La présidence russe a confirmé mardi qu’un accord «pétrole contre nourriture» était entré en vigueur entre la Russie et l’Iran. Il porte sur la livraison de céréales, de biens d'équipement et de matériaux de construction à l’Iran, en échange de pétrole iranien. Il serait, selon Reuters, d’un montant équivalant à une vingtaine de milliards de dollars de biens et impliquerait la livraison à la Russie de 500.000 barils de pétrole iranien par jour en échange de biens russes.
Les prix à la consommation ont diminué de 0,7% en Espagne en mars sur un an, leur neuvième mois consécutif de baisse, a annoncé mardi l’Institut national de la statistique (Ine). Ce chiffre, qui se compare à un recul de 1,1% en février, est conforme aux estimations des économistes interrogés par Reuters. L’indice des prix harmonisé aux normes européennes (IPCH) a de son côté baissé de 0,8% sur un an, après un recul de 1,2% en février. Le consensus Reuters donnait une baisse de 0,7%. Hors alimentation et énergie, les prix ont diminué de 0,2% par rapport à mars 2014, la même variation qu’en février.

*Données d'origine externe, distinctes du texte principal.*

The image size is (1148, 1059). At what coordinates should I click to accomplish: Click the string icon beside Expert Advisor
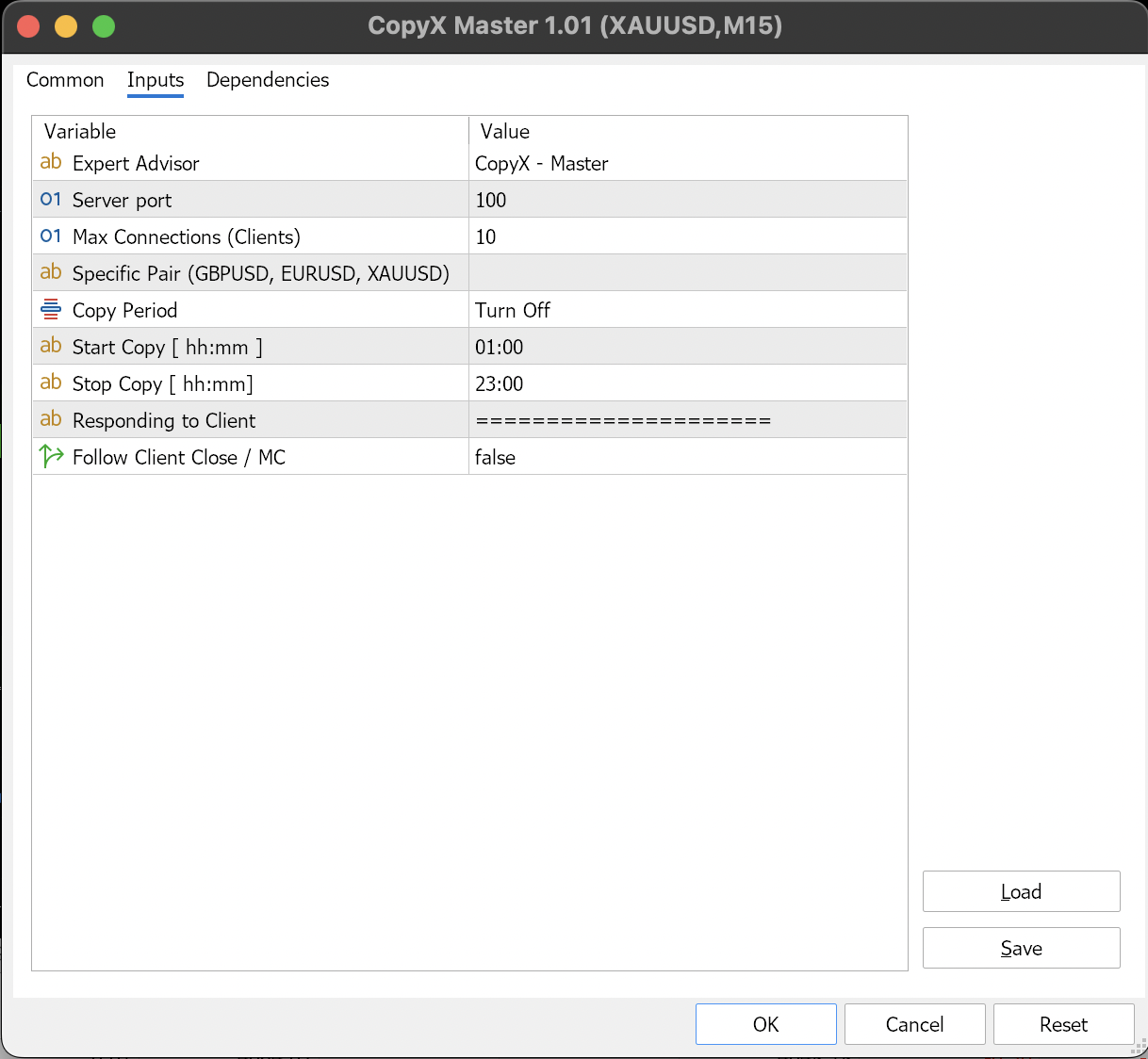51,163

Le yen a touché mardi un plus haut de deux ans face à l’euro après des déclarations d’un conseiller économique du Premier ministre japonais Shinzo Abe jugeant la dépréciation de la devise japonaise trop prononcée. Koichi Hamada a déclaré lors d’une émission télévisée que le niveau actuel du yen, à environ 120 yens pour un dollar, était trop bas. Il a ajouté qu’un taux de change de 105 yens pour un dollar lui paraîtrait plus approprié. «Les déclarations de Hamada amènent à penser que le gouvernement japonais est mal à l’aise avec l’affaiblissement rapide du yen», a commenté Yujiro Goto, stratégiste devises chez Nomura. En milieu de matinée, le dollar recule de près de 0,3% face au yen , à 119,74, tandis que l’euro cède 0,5% à 126,27 yens après avoir touché un creux de deux ans à 126,08 un peu plus tôt.
La Commission européenne collabore avec l’Italie pour l’aider face aux créances douteuses de ses banques, a déclaré hier le vice-président de l’institution Valdis Dombrovskis. Rome a discuté des moyens d’affronter quelque 186 milliards d’euros de prêts non performants, qui pèsent sur la capacité à financer l'économie. Valdis Dombrovskis a ajouté que la prévision de croissance de l’Italie de 0,7% en 2015 et 1,4% en 2016 était «réaliste».